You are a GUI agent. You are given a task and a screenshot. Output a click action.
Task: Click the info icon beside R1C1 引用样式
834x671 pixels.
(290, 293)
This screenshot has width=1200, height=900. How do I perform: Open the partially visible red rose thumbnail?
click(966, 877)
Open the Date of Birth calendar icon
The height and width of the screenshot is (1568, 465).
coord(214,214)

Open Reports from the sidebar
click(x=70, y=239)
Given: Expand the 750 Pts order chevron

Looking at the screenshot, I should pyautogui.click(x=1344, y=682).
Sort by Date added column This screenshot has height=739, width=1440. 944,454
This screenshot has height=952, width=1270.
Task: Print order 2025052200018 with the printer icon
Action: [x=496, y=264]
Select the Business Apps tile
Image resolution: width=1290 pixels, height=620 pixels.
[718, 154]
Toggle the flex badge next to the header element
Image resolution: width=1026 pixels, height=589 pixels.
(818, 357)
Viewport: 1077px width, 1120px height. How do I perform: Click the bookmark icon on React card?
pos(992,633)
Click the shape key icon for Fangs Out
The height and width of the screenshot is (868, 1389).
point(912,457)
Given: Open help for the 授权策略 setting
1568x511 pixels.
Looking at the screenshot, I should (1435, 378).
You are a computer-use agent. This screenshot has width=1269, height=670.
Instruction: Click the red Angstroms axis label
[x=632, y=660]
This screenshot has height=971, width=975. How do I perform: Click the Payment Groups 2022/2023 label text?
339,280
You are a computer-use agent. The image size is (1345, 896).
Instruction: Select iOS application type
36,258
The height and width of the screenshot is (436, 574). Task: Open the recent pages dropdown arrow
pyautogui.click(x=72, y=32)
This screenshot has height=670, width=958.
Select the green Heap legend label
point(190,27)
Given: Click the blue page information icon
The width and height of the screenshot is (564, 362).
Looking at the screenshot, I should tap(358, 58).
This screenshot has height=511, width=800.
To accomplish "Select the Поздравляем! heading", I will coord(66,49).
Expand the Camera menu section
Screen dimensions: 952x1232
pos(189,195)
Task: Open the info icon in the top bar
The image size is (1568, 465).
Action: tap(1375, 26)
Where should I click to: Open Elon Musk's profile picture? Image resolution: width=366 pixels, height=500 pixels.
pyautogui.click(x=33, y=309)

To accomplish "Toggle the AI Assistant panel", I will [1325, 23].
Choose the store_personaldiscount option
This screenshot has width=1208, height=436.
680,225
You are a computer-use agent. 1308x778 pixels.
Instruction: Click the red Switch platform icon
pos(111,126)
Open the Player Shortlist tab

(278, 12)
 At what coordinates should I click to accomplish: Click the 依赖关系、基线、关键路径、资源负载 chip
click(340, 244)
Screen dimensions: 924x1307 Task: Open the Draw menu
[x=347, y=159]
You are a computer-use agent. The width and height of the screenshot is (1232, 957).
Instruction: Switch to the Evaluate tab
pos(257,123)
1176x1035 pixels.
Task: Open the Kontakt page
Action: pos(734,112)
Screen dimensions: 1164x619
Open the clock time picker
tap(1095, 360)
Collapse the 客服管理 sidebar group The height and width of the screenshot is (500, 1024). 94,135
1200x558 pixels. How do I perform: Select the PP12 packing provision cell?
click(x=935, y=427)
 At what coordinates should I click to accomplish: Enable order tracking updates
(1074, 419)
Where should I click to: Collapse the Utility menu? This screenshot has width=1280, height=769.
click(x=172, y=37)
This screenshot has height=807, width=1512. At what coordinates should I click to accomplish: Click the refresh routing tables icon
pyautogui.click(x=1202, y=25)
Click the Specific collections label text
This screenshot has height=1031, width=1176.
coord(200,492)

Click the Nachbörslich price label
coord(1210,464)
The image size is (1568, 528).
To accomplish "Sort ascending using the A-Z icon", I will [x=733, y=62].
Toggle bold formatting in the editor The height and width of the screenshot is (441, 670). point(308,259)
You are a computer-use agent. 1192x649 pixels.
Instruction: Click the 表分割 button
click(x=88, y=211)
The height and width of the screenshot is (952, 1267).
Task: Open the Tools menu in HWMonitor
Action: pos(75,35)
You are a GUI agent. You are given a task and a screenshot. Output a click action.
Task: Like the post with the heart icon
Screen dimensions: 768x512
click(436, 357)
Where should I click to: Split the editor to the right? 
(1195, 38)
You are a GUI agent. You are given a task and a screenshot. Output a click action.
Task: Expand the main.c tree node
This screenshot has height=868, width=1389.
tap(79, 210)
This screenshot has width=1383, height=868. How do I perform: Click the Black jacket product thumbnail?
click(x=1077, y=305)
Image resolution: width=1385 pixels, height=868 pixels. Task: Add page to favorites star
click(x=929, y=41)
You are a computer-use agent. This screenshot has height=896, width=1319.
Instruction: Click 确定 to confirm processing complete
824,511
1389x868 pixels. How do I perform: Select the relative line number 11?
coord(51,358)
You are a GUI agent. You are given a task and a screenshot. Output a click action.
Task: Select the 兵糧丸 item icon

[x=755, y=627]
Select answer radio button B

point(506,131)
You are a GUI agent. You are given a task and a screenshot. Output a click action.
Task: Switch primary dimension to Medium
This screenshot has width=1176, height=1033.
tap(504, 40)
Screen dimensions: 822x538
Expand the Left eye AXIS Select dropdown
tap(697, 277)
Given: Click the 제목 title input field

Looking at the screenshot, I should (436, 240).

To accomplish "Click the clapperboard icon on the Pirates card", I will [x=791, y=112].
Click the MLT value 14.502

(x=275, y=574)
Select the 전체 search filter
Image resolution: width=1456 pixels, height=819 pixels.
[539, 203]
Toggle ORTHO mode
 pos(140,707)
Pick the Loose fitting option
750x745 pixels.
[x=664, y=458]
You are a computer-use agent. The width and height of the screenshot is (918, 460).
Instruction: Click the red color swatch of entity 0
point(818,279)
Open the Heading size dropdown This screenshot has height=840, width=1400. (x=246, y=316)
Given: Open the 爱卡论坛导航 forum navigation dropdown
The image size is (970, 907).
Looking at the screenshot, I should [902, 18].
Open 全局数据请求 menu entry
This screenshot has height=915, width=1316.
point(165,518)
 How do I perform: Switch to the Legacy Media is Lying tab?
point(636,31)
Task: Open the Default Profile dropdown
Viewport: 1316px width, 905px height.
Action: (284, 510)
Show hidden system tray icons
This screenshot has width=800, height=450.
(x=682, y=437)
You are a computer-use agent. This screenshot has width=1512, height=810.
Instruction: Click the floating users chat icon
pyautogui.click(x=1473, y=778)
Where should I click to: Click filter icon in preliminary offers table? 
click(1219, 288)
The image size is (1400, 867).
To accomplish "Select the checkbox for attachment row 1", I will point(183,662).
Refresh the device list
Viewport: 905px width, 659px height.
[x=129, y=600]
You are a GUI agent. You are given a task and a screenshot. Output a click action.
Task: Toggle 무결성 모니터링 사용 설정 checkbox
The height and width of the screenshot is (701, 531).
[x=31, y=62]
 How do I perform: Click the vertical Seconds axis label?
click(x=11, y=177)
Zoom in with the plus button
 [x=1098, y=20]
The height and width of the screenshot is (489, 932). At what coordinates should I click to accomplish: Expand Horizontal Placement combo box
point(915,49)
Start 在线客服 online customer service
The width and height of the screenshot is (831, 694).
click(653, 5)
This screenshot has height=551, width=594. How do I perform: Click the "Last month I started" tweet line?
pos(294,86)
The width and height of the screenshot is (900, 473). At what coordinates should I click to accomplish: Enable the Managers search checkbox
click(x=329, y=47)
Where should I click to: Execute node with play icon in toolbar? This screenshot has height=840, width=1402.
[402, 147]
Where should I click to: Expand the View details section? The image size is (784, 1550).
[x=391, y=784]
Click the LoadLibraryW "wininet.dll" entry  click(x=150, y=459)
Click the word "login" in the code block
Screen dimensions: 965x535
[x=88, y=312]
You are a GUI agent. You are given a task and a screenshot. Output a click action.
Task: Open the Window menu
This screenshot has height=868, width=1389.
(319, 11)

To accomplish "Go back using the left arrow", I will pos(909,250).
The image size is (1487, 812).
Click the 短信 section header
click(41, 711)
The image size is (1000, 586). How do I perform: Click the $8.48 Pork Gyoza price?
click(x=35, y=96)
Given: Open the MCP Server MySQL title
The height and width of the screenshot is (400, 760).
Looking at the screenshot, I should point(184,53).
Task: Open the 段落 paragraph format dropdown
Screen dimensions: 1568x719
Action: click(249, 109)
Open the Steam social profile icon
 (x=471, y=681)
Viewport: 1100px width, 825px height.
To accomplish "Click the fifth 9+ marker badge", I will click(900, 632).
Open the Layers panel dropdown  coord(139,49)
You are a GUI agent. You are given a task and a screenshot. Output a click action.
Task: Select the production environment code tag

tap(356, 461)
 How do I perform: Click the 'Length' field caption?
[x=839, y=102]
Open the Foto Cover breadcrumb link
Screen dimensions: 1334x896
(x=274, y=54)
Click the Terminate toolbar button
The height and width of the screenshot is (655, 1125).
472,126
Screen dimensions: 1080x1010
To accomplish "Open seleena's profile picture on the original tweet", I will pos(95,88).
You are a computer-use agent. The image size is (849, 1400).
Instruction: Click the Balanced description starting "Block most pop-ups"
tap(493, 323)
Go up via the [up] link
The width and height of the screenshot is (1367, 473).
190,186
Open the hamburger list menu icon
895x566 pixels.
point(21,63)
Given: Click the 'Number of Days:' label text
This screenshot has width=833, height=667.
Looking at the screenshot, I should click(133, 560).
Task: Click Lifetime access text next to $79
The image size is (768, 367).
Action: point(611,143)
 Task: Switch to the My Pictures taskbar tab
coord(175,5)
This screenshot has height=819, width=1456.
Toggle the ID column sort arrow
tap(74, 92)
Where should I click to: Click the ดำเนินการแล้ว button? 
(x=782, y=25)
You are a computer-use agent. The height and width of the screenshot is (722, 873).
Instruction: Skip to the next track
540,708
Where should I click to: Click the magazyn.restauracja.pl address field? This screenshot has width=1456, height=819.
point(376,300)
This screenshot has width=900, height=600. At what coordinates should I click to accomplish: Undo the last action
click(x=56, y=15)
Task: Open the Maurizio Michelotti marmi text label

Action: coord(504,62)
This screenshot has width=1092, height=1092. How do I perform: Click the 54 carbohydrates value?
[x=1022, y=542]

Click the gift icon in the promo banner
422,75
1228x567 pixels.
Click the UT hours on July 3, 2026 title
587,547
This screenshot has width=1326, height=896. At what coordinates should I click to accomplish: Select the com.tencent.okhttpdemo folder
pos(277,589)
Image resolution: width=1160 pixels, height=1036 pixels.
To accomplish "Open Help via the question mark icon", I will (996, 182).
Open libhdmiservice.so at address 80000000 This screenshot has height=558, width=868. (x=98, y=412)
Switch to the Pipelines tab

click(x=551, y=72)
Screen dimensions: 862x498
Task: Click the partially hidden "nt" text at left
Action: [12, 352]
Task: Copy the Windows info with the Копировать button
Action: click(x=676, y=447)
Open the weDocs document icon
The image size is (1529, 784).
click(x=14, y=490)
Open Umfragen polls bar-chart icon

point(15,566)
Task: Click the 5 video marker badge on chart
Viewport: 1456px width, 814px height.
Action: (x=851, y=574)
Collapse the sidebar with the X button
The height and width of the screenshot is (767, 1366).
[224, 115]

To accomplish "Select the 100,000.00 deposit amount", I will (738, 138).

**WRITTEN REQUEST**: Find every line above that contains the word "label", and copy each of those lines in full.

**COMPLETE ANSWER**:
Instruction: Click the red Angstroms axis label
This screenshot has height=971, width=975. How do I perform: Click the Payment Groups 2022/2023 label text?
Select the green Heap legend label
Click the Specific collections label text
Click the Nachbörslich price label
 How do I perform: Click the vertical Seconds axis label?
Given: Click the 'Number of Days:' label text
Task: Open the Maurizio Michelotti marmi text label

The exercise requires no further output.